### REQUEST 1
Using the email thread about ORC on S3, explain why ORC does not deliver the same gains on S3 as on HDFS.
### REQUEST 2
Please carry on the email thread about ORC performance on S3 from its final line.

Please read this similar thread for more context on why S3 is slow. You should 
be using newer s3a implementation which got huge performance gains over old s3n.

Thanks
Prasanth


> On Nov 10, 2015, at 1:05 PM, Alan Gates <[email protected]> wrote:
> 
> ORC does a lot of seeks inside its files in order to only load the data you 
> need.  S3 doesn't handle seeks well, so ORC does not give you the same 
> improvements that you would see using it on HDFS directly.
> 
> Alan.
> 
>>      Mcbride, Neil <mailto:[email protected]>     November 10, 2015 at 
>> 5:11
>> Hi there!

### STORED DATA
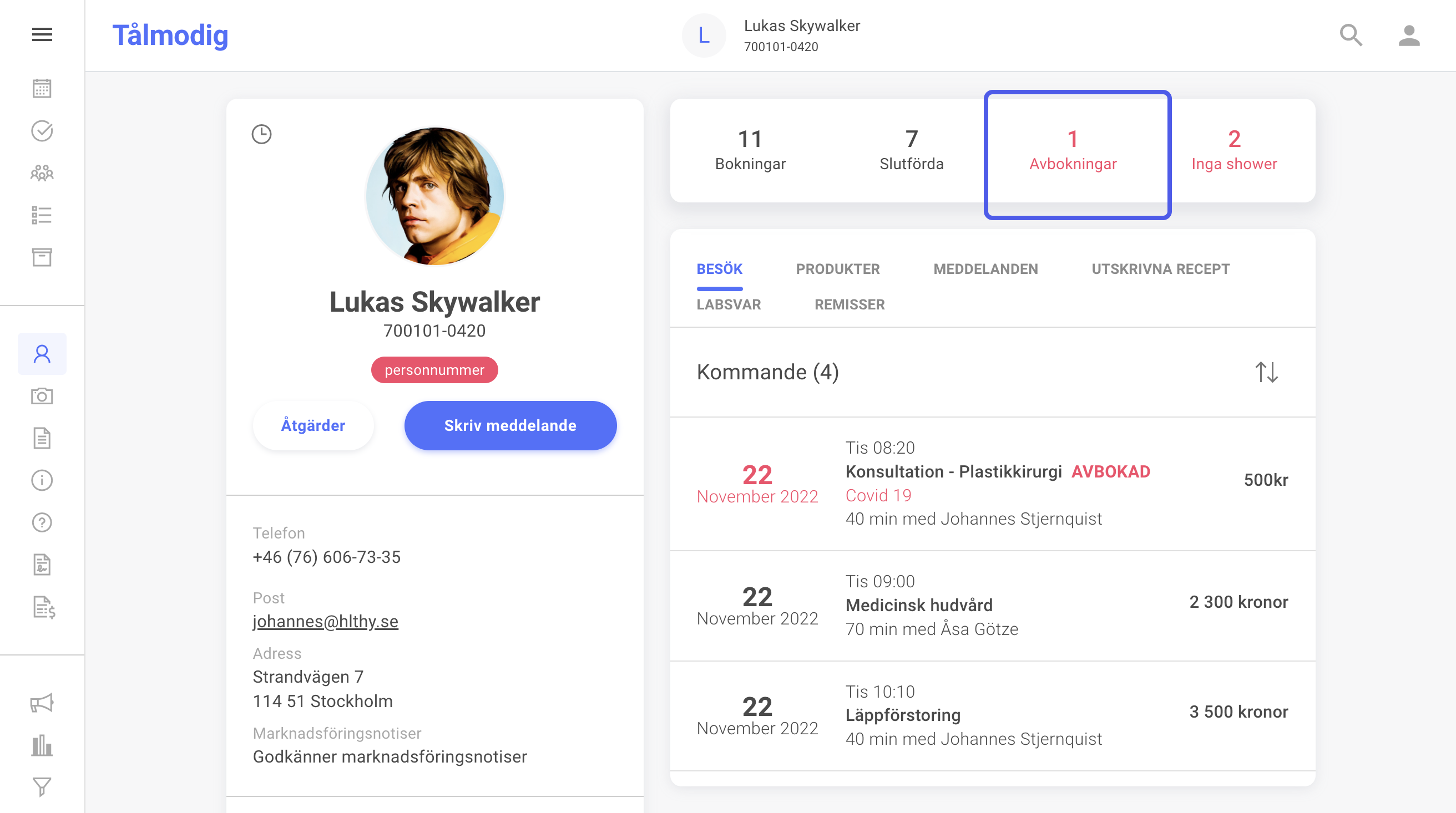
Task: Open the LABSVAR tab
Action: (729, 304)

### RIGHT ANSWER 1
ORC performs many seeks inside its files so that it loads only the data needed. S3 does not handle seeks well, so ORC on S3 does not produce the improvements it would give on HDFS directly.

### RIGHT ANSWER 2
>> 
>> ORC sounds perfect for our use case (lots of Hive queries of the type 'WHERE 
>> subscriber = '12345678'). However, I can't seem to see any performance gains 
>> over the use of standard LZO compression when the files are stored on S3. I 
>> raised a case to AWS and was told they also weren't seeing any benefits. The 
>> engineer I spoke to used to work for Hortonworks and said he'd had great 
>> experiences with ORC.
>> 
>> Before I write it off completely for us, I wondered if you were aware of any 
>> particular set up that is required to make better use of ORC on S3?
>> 
>> A typical setup is:
>> 
>> CREATE EXTERNAL TABLE test
>>      180_columns_wide
>> ) STORED AS ORC
>> LOCATION 's3://bucketname/orc/'
>> TBLPROPERTIES ('orc.compress'='SNAPPY')
>> ;
>> 
>> select * from test
>> where subscriber_id = '12345678'
>> 
>> We are using Tez on EMR 4.1 (which uses Hive 1.0, I believe).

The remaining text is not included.